Collected data
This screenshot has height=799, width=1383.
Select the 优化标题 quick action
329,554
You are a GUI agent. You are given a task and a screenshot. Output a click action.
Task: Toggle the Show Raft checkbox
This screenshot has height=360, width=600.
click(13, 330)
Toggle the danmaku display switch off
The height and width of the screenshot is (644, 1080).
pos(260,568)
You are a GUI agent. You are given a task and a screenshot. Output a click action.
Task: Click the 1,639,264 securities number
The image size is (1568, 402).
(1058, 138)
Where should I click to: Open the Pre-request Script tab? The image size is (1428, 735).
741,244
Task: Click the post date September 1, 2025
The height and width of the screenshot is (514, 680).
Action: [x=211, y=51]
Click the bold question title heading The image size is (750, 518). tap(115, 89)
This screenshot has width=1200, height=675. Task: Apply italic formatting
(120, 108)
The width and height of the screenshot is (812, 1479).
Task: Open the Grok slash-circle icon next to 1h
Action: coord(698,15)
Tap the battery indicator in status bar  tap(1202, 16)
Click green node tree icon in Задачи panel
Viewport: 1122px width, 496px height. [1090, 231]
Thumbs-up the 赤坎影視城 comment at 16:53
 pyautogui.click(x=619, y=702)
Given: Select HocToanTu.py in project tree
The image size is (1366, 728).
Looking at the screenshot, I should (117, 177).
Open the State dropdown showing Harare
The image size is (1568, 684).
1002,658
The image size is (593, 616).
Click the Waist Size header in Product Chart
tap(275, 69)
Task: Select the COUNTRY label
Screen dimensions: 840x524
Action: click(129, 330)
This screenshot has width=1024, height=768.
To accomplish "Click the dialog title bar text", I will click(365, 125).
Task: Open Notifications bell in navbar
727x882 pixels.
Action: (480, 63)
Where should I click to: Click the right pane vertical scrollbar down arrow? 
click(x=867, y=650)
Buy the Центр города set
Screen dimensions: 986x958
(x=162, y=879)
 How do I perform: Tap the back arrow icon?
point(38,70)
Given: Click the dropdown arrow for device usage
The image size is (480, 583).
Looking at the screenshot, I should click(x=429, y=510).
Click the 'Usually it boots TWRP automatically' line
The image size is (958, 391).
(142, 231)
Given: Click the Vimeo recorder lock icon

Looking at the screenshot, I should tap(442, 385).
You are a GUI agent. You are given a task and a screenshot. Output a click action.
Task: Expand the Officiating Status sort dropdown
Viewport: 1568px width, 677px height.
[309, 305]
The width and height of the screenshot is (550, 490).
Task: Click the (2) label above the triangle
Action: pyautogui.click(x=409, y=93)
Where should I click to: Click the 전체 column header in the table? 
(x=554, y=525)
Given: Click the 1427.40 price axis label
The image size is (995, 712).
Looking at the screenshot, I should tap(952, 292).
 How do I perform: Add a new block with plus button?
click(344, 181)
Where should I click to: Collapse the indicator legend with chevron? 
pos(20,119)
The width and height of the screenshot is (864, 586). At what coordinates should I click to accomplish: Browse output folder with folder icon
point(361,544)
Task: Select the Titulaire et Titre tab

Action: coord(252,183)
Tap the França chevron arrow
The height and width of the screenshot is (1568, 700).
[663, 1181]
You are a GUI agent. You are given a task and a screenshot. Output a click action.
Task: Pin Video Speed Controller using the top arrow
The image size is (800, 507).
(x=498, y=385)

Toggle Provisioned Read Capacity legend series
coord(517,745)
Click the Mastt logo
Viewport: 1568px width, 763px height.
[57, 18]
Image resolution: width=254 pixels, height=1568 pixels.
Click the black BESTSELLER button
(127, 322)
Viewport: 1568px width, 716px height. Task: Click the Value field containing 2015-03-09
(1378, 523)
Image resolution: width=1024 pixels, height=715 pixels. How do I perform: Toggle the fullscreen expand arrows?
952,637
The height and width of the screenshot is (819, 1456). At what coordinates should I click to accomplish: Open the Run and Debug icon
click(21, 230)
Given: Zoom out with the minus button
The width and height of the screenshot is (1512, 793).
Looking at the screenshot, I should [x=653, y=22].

### Task objective
Look above for the line holding "The image size is (593, 616)." and the line holding "Task: Open Notifications bell in navbar". Retype both, and every line between them, word for word and nothing else.

### Finished task
The image size is (593, 616).
Click the Waist Size header in Product Chart
tap(275, 69)
Task: Select the COUNTRY label
Screen dimensions: 840x524
Action: click(129, 330)
This screenshot has width=1024, height=768.
To accomplish "Click the dialog title bar text", I will click(365, 125).
Task: Open Notifications bell in navbar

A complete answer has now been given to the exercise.